1

I'm trying to use Example 4 in Section 2.5 of Philip J. Davis's book Interpolation and Approximation (Dover 1975). The aim is to fix an error in an answer I posted last night. This gives the problem a certain urgency, otherwise I would struggle on until light dawns! (If I don't get anywhere with the book, I'll try to follow this answer by joriki instead.)

Davis (1975), Section 2.5, Example 4

I'll translate Davis's notation into the notation I'm using for the other problem, then specialise down to the case that's needed.

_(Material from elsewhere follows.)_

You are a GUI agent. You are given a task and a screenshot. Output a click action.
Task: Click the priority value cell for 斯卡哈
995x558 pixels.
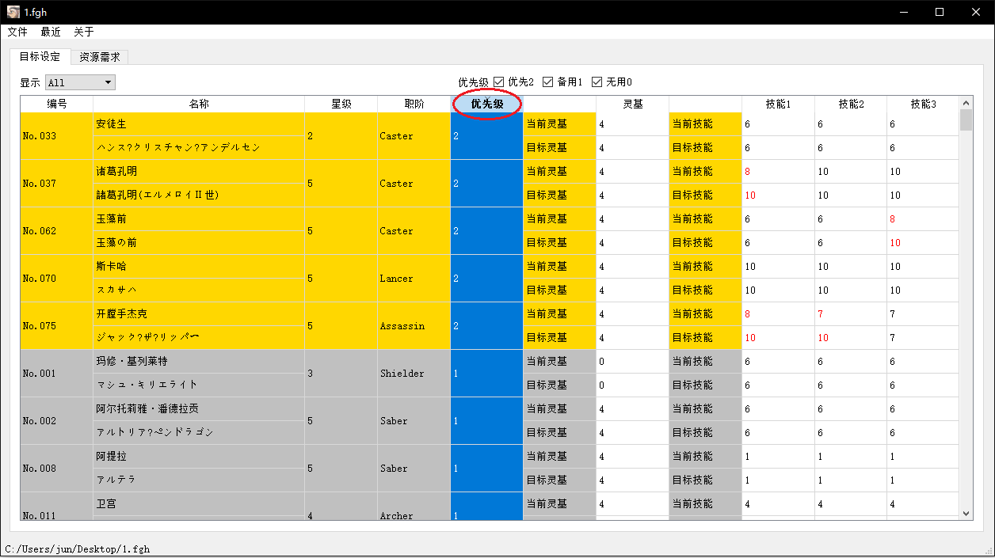coord(486,278)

This is almost a case of "simple" Hermite interpolation, except that for exactly one of the $n$ interpolation points, no derivative value is specified. (The derivative is zero at all the other $n - 1$ interpolation points, which ought to simplify things.)

Let $x_1, x_2, \ldots, x_n$ be distinct real numbers, $\alpha_1, \alpha_2, \ldots, \alpha_n$ positive integers, and $N = \alpha_1 + \alpha_2 + \cdots + \alpha_n - 1$. In the case of particular interest, there is a single index $i$ such that $\alpha_i = 1$ and $\alpha_j = 2$ for all $j \ne i$, so $N = 2n - 2$.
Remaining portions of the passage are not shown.